A licence is an authority to do a particular act or series of acts, upon another’s land, without possessing any estate therein.  It is founded in personal confidence, and not assignable, nor within the statute of frauds. [James Kent, Commentaries, on American Law ‘452-53’ George Comstock ed 11th Edition. 1866]”

        We are satisfied that the appellant gave a licence to the respondent, Theophil Kabwogi, to construct a house on the material plot in 1991.  The licence operated until 1998 when the appellant sought vacant possession by instituting Application No. 21 of 1998 in the Regional Housing Tribunal Dar es Salaam seeking vacant possession.

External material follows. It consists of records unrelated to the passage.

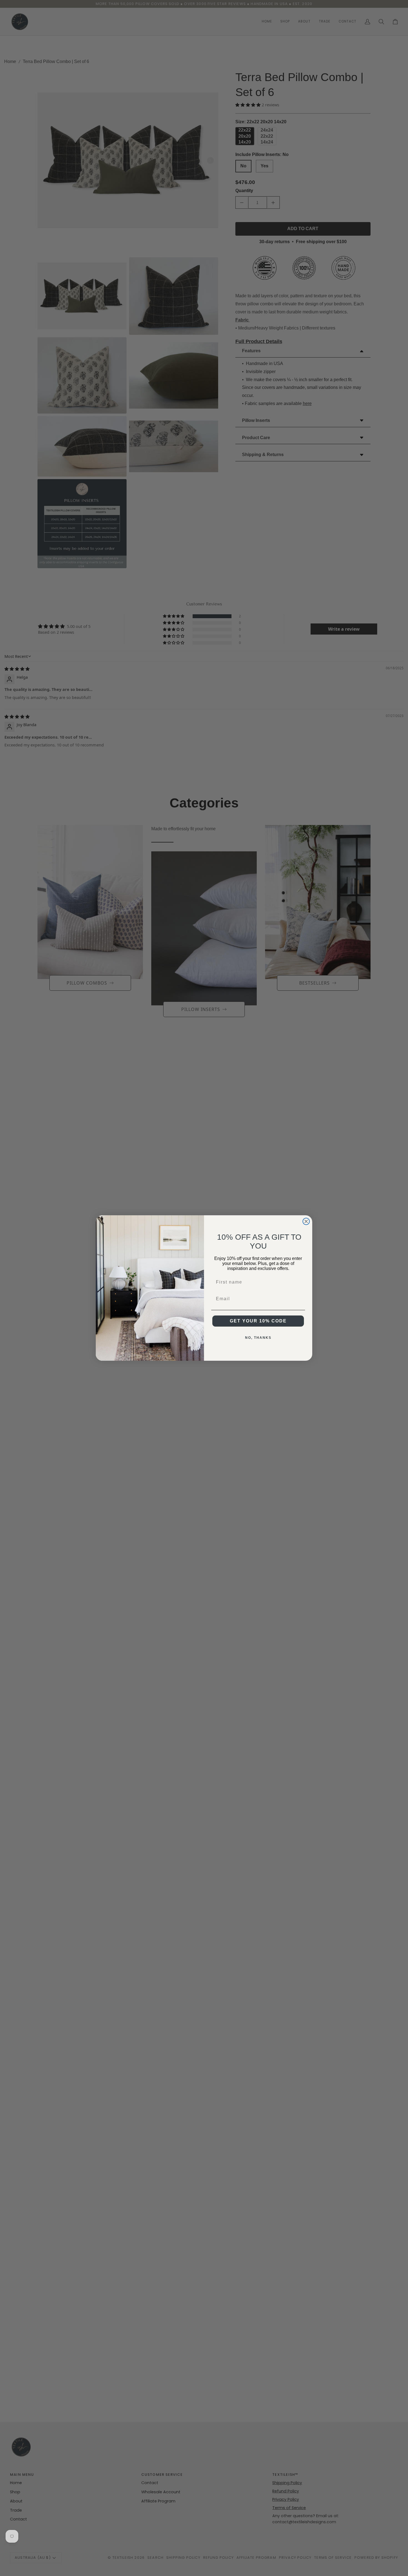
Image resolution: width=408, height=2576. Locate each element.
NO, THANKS (258, 1338)
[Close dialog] (306, 1221)
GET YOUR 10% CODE (258, 1321)
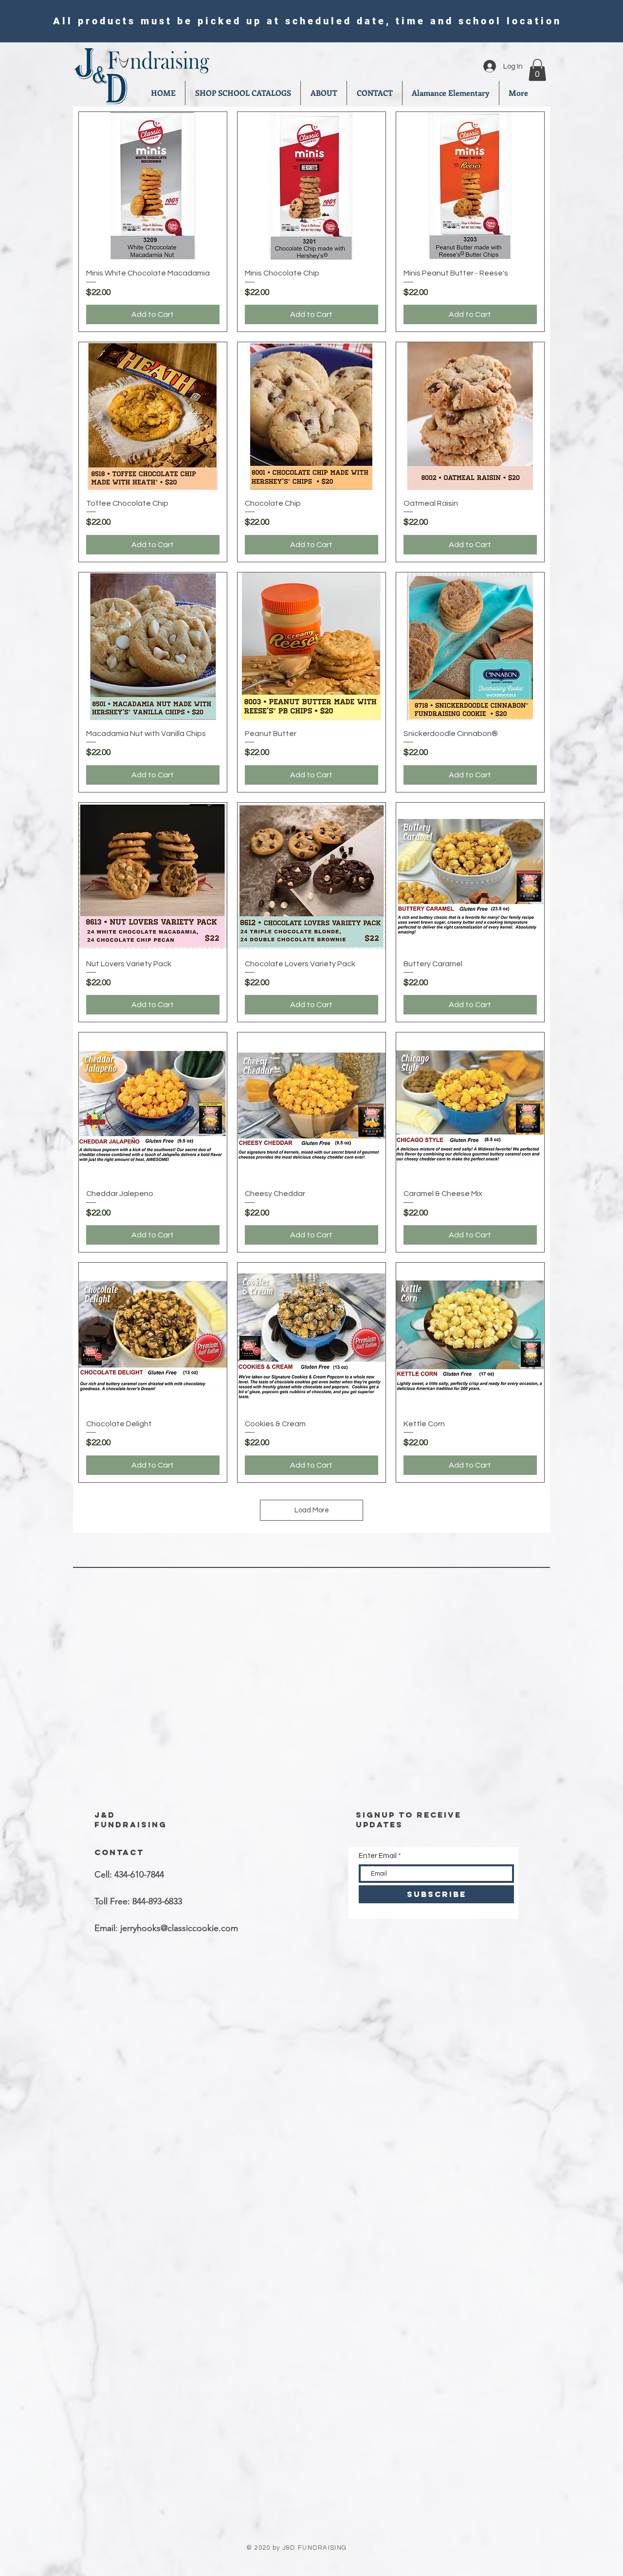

        We are, furthermore, satisfied that since the respondent occupied the appellant’s house for sixteen years free of charge, the Sh. 1,500,000/= construction costs were more than repaid.  Under the circumstances, we find merit in this appeal.  We accordingly allow the appeal with costs.

        DATED at DAR ES SALAAM this 19th day of December, 2008.

E. N. MUNUO
JUSTICE OF APPEAL
E. A. KILEO
JUSTICE OF APPEAL

S. BWANA
JUSTICE OF APPEAL

         I certify that is a true copy of original.